Flareups continued to occur starting on June 19, sending more smoke into the air which continued to impact the local Boyle Heights community. The warehouse also experienced severe structural damage during the fire. The solar panels on the roof and the collapse of roof structure made fighting the fire difficult.

On June 18, the shelter-in-place order was briefly reinstated after crews detected hydrogen fluoride, indicating that a lithium-ion battery (likely from a battery-operated forklift) had ignited inside the facility. Officials also raised concerns that the estimated 85 million pounds of frozen food (including bread, poultry, pork, and beef) inside the facility—no longer kept cold by the damaged refrigeration system—would begin to decompose, creating foul odors and potential biohazards, which Mayor Bass compared to food spoiling during a prolonged power outage.

Health concerns intensified as the fire continued, with officials extending particulate matter advisories and Los Angeles Unified School District relocating students from several nearby schools due to air quality impacts. Regulatory monitors and sensors recorded improved PM_{2.5} levels in Central and Southeast Los Angeles, the San Gabriel Valley, and the San Fernando Valley, though air quality near the fire itself remained elevated, with "Very Unhealthy" conditions measured throughout the day in Boyle Heights; other areas ranged from "Good" to "Moderate" for PM_{2.5}.

== Recovery ==
As operator of the warehouse property, Lineage Inc., is responsible for debris removal, including 85 million pounds of food debris, site cleanup, and public nuisance mitigation, including odor mitigation and pest control.
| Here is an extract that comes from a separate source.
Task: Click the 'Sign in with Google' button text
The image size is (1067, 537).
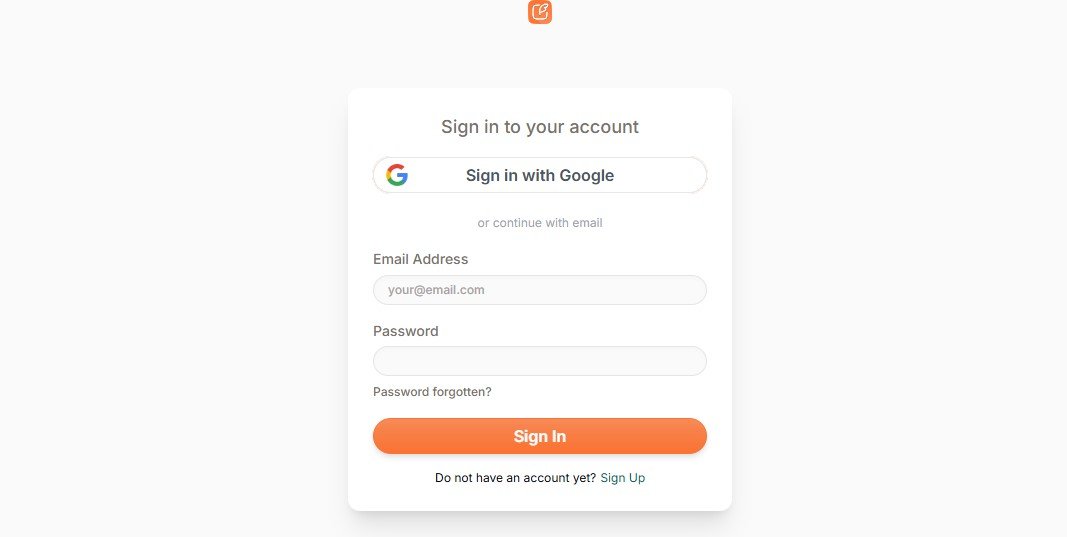Action: coord(540,175)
On July 13 2026, after more than 40 complaints from locals, South Coast Air Quality Management District issued a formal citation to Lineage for failure to control foul odor.

Several relief funds have been established to help recover from disruptions from the fire, including the CCF Impact Fund, activated by the California Community Foundation to provide immediate relief for residents affected by the fire. Donations will fund direct cash assistance through Angeleno Cards, food distribution, air purifiers, masks, water, and other emergency essentials delivered through vetted community partners; and the Boyle Heights Fire Relief Fund which provides emergency financial assistance to small businesses and street vendors impacted by the fire.

The California Community Foundation has provided grants to more than 20 community organizations working with residents impacted by the Lineage fire.